I really believe that many men just want an easy, trouble free existence and will do almost anything to achieve this - that includes pretending that they still love someone/care about someone because they do not want to deal with the hurt and pain that their honesty will cause. I'm sorry but I think that your ex is simply saying what he knows you want to hear in order to "keep you sweet". I also think your therapist is giving you dangerous advice and I am very surprised that she/he is advising you to try to continue with a relationship that will surely hurt you very much indeed.

I also wonder if part of your thinking is that you will "win" if he comes back to you and thus get one over on the OW...

Saffysmum Thu 16-Jun-11 19:44:49

Did your therapist really support this daft decision of yours? Really? Or are you reading more into what she said? If she did say this...then she should be struck off. Sorry, but what she's supporting here is madness...and I work with many therapists.

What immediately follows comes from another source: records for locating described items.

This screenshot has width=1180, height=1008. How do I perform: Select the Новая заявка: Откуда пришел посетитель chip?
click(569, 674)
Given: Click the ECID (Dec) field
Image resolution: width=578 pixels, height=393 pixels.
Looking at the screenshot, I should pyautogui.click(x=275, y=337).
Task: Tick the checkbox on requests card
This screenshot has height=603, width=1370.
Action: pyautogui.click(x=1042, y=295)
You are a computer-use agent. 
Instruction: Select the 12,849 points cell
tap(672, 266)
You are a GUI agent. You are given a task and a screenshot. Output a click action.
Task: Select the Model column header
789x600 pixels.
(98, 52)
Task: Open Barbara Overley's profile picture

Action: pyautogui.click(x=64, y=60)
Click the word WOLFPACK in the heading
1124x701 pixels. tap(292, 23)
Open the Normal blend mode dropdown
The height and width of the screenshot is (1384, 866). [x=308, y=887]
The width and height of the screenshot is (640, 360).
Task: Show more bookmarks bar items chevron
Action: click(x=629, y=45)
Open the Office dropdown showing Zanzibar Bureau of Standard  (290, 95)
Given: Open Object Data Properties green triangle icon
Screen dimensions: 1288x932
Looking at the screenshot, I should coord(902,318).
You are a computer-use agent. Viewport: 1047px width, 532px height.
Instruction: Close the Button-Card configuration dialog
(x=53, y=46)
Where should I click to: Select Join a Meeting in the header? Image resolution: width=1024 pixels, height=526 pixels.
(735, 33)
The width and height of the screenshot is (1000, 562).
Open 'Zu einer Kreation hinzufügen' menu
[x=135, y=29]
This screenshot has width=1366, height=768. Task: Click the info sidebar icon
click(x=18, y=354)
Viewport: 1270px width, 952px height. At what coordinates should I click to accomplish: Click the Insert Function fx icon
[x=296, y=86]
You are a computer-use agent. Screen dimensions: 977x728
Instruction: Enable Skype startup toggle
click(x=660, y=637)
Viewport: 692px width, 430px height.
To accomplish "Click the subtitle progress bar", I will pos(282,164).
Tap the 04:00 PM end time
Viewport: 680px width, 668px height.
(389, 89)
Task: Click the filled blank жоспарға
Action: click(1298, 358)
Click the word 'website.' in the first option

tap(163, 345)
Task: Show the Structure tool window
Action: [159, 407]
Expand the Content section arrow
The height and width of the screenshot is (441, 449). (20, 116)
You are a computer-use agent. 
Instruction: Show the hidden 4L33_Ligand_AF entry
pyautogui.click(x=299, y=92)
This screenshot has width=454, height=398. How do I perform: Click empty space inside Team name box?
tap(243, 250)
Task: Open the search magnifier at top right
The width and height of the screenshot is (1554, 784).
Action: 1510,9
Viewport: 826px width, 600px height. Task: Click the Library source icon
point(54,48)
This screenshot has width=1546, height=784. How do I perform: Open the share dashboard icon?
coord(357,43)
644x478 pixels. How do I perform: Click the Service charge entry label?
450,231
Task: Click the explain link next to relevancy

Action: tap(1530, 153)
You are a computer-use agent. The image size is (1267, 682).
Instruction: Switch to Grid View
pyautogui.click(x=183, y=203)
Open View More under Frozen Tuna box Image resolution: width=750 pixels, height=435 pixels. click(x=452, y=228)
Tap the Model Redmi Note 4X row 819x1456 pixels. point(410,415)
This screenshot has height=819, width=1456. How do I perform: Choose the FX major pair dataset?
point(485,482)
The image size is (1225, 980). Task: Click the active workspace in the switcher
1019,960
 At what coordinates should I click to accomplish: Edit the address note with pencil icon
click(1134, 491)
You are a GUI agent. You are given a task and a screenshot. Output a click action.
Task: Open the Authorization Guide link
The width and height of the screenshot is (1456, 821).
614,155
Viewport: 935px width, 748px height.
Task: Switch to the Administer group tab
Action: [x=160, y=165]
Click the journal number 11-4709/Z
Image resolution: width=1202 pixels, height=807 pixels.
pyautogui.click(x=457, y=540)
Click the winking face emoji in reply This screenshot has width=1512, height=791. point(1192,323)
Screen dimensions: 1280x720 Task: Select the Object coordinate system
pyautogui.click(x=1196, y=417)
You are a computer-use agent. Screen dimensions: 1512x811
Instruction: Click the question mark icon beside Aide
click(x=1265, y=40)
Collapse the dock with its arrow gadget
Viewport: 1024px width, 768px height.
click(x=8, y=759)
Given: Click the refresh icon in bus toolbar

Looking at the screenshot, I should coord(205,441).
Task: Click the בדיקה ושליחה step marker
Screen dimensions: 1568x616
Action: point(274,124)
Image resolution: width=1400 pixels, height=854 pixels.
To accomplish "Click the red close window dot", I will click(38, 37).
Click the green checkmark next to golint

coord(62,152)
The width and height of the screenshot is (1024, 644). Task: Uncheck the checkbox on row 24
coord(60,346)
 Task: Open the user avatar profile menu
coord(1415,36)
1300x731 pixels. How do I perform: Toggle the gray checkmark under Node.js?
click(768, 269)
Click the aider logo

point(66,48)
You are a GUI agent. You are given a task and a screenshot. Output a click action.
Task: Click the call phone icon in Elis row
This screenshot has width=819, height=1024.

You are his safety net. Whilst you want him back, he's got the very best of both worlds. Plan A: make it work with current woman. Plan B: go back to you.

I know I sound horrible and harsh, but please love, don't allow yourself to be treated like this. Why do you really feel you are so unworthy, that having him back is the best option for you? Think about that, please.

Do you really want him back, or do you want to hurt the OW? Remember, she owes you nothing - she made no vows or promises to you - but he vowed/promised you everything. He's to blame here. He made the choices. He wants to keep his options open. He is not worthy of you. Get a new therapist, and think about why you are prepared to settle for someone who treats you so appallingly.

Sorry if I'm being hard - but I really want you to help yourself here.